Buddhist temple in Beijing, China

Tongjiao Temple (通教寺 (Tōngjiào Sì)) is a Buddhist temple located in Dongcheng District of Beijing. It covers an area of 700 m2. Currently it is the only Bhikkhuni temple in Beijing. It was inscribed to the National Key Buddhist Temples in Han Chinese Area's list in 1983.

==History==
Tongjiao Temple was first established by an eunuch in the Ming dynasty (1368-1644). The modern temple was founded in the Qing dynasty (1644-1911), initially called "Tongjiao Chanlin" (通教禅林), and it served as a practice center for Bhikkhuni.

At the dawn of the Republic of China (1912-1949), the temple became dilapidated due to neglect. In 1941, they only had a Bhikkhuni named Yinhe (印和). In 1942, eminent Bhikkhuni Cizhou's (慈舟) disciples Kaihui (开慧), Tongyuan (通愿) and Shengyu (胜雨) began to rebuild the temple. The South Hall, North Hall, Recitation Hall, and Wuguan Hall were added to the temple. The temple was renamed "Tongjiao Temple". They founded "Bajing Xueyuan" (八敬学苑), a Buddhist school which became well-known at that time.

In 1956, in order to avoid the vigorous movement of socialism in Beijing at that time, Kaihui and Tongyuan moved to Mount Wutai, where Kaihui died in the mid-1960s.

During the Cultural Revolution, the Red Guards had attacked the temple. Buddhist statues and Buddhist scriptures were destroyed and Bhikkhuni were forced to resume secular life.

After the 3rd plenary session of the 11th Central Committee of the Chinese Communist Party, according to the national policy of free religious belief, Tongjiao Temple was reopened and rebuilt soon.

In 1983, Tongjiao Temple was listed among the first group of the National Key Buddhist Temple in Han Chinese Area by the State Council of China.

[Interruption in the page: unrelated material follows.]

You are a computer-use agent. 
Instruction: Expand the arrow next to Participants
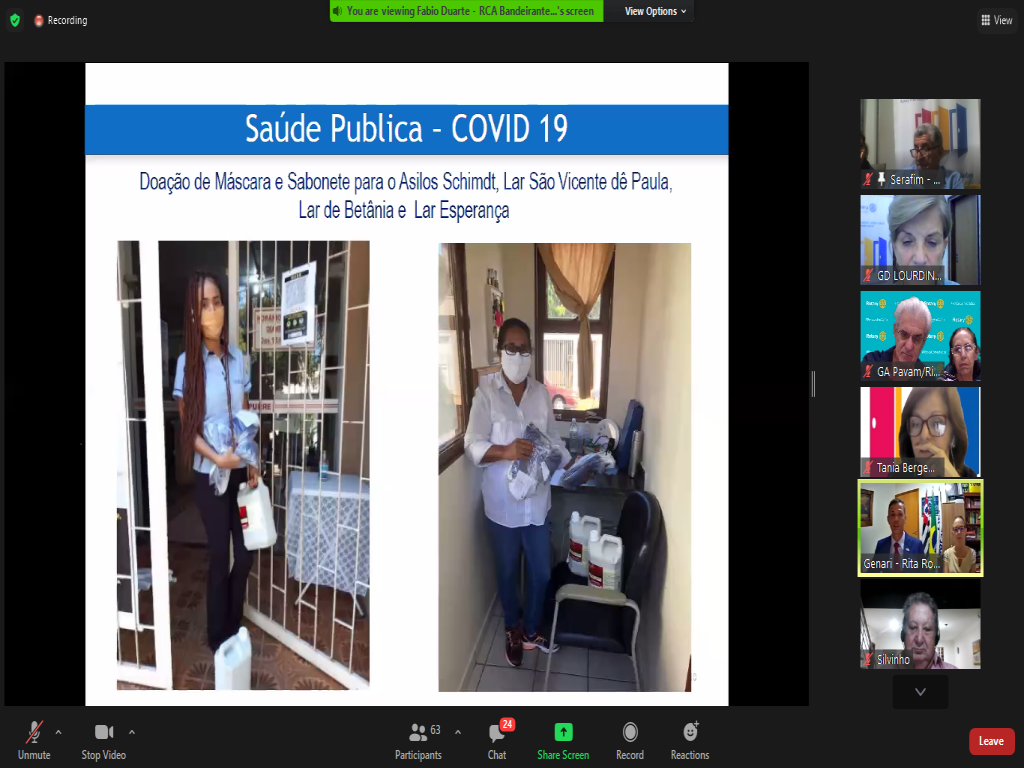point(458,732)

In January 1984, Tongjiao Temple was categorized as a municipal level key cultural heritage in Beijing.

==Architecture==
Tongjiao Temple has more than 10 buildings. The complex includes the following halls: Shanmen, Mahavira Hall, Hall of Sangharama Palace, Reception Hall, Dining Hall, Hall of Guru, and Bedrooms.